As Justen stared at the images, there was one thing he became more and more sure about. He had never seen whoever it was in the flesh. He had simply seen an image of this man before. A flat-photo, a hologram, something like that.
A case file, then. That was what it had to be. The mug shots from some case he had worked on, or studied. A case big enough that Devray had studied every mug shot hard enough and long enough to have them burned into his skull. But Ardosa had not been a central figure in whatever case it was. Otherwise, Devray would have known him instantly.
A thought that had flitted through his mind a few moments before came back to him. Less like Ardosa. Was that part of his subconscious whispering that Ardosa no longer looked quite the way he had, whenever Devray had seen him? And it would have to be an older case, or else, Justen knew, he would remember the face clearly. He studied the images one more time. “Gervad,” he said, “delete the mustache from both images. And give me a range of reverse age regressions. Not in Spacer mode. We age too slowly. Do it in Settler mode. Go back ten chronological years or so. Standard spread.”
“Yes, sir.” The robot operated the image control system with a smooth skill, and the two images shrank to take up only a small fraction of the screen before the mustaches faded away from each of them, leaving a vague patch of simulation, the computer’s best estimate of what sort of upper lip existed under the man’s facial hair.
Then the faces multiplied, and began to shift and change, transmogrifying into younger variants. Some versions of the face grew thinner, or sprouted new hair. Wrinkles vanished, the slight double chin melted away. But there were so many ways for a man to age, and so many ways a man could prevent the aging, in whole or in part, if he chose to do so. Spacers, of course, made every effort to stop the aging process completely—but Settlers did not. They let themselves grow old.

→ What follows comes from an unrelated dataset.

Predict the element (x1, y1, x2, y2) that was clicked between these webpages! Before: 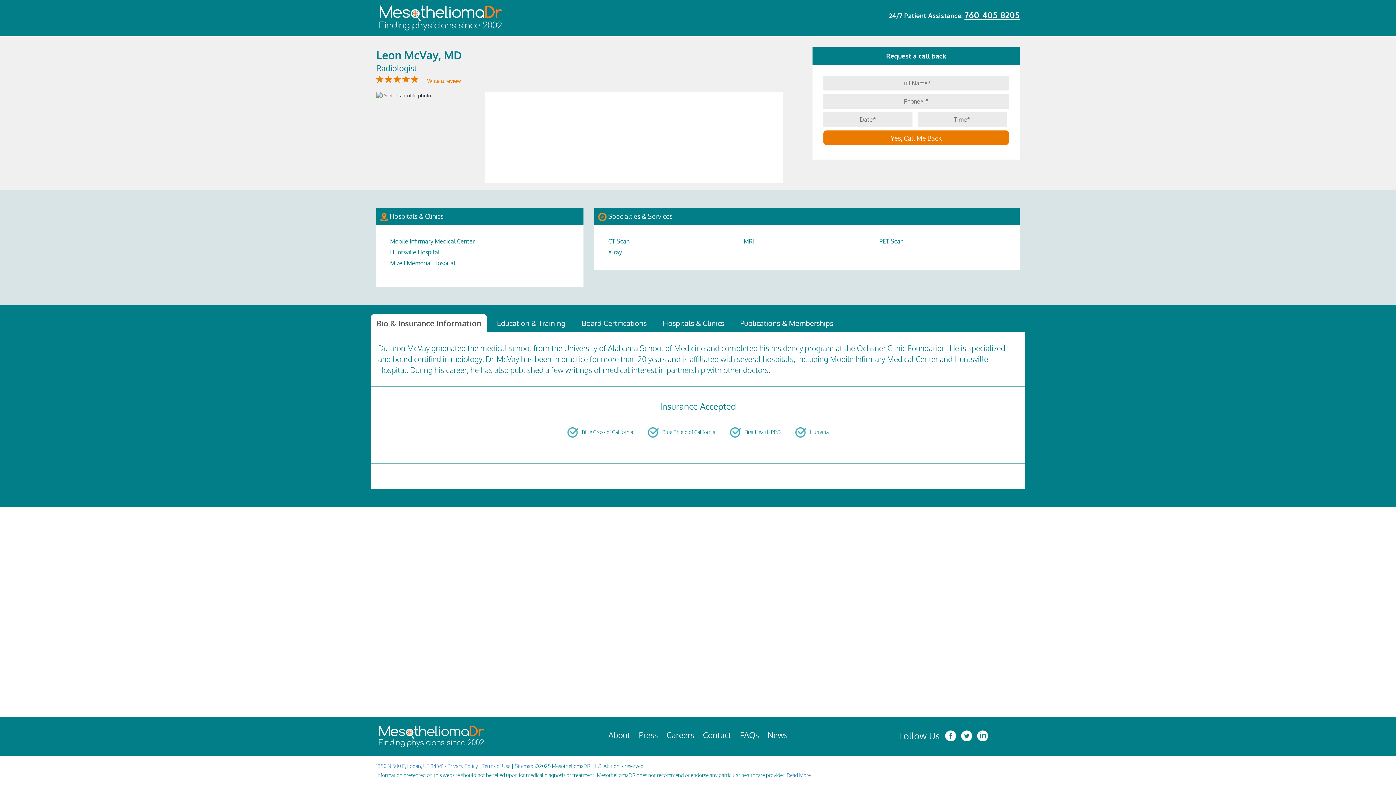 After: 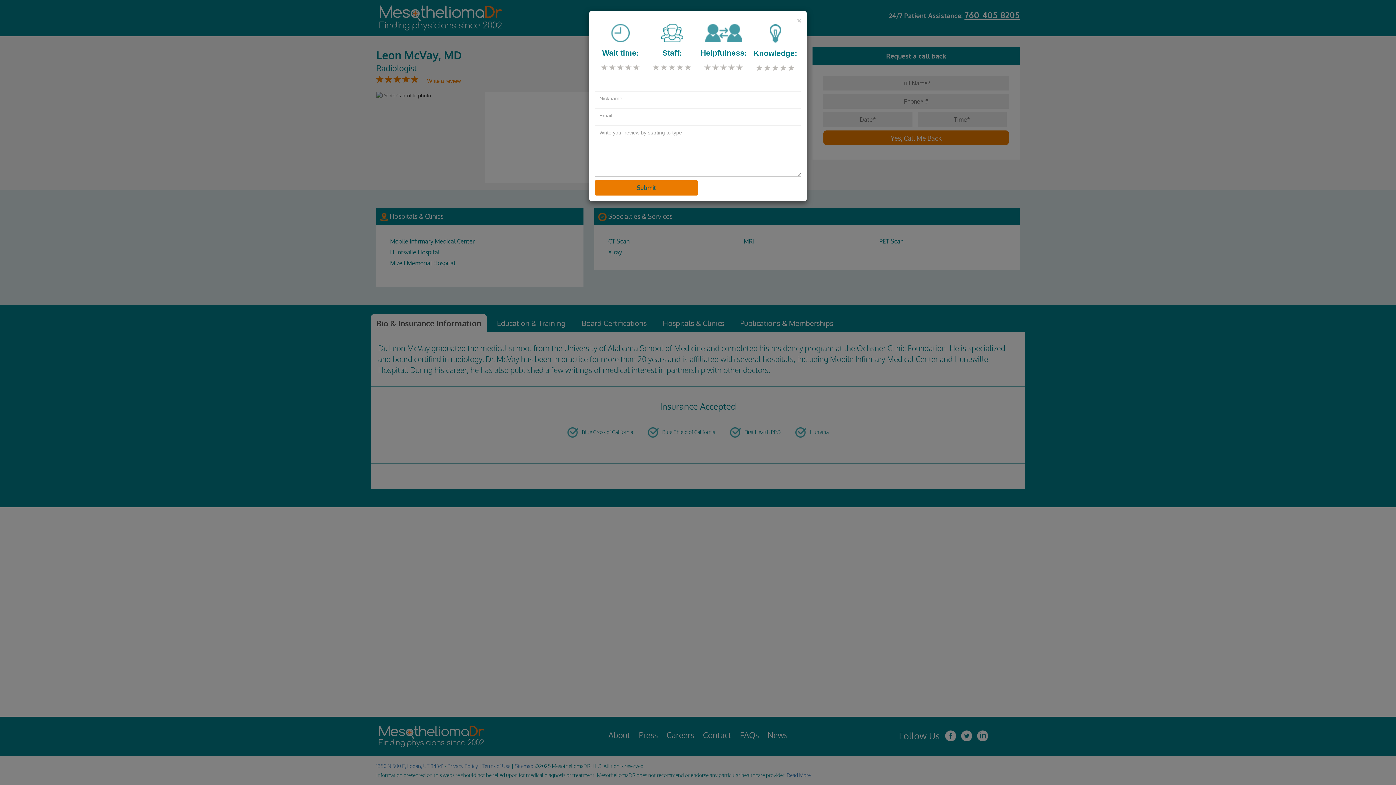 Action: label: Write a review bbox: (427, 77, 461, 84)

Spacers were not used to people aging, not used to seeing their appearance change over time. If a near- ageless Spacer became friends with a youthful Settler, lost track of him, and then encountered the same Settler twenty years later, the Spacer would have a great deal of difficulty recognizing the older version of the Settler as being the same person. But Spacers had not lost this skill altogether. It could still be brought into play with a little encouragement.
The computer graphics system manipulated the images at a rapid clip. Within seconds, Devray was faced with two dozen versions of the same face, shifted and changed and re-formed. He studied each of them in turn. He was tempted to reject most of them at once, but resisted the urge to move too fast. He trusted his instincts, but only so far. Suppose the face he rejected turned out to be the one that spurred his memory? But still and all, he had to trust what his subconscious was telling him. Number One had too much hair. Number Two looked far too young. Three and Four were plainly too thin, while Six and Eight were far too portly.
Justen Devray stared at the images, slowly, carefully, one at a time. Something in the back of his head whispered that he was close, that he was going to get the answer, that he was about to make the connection.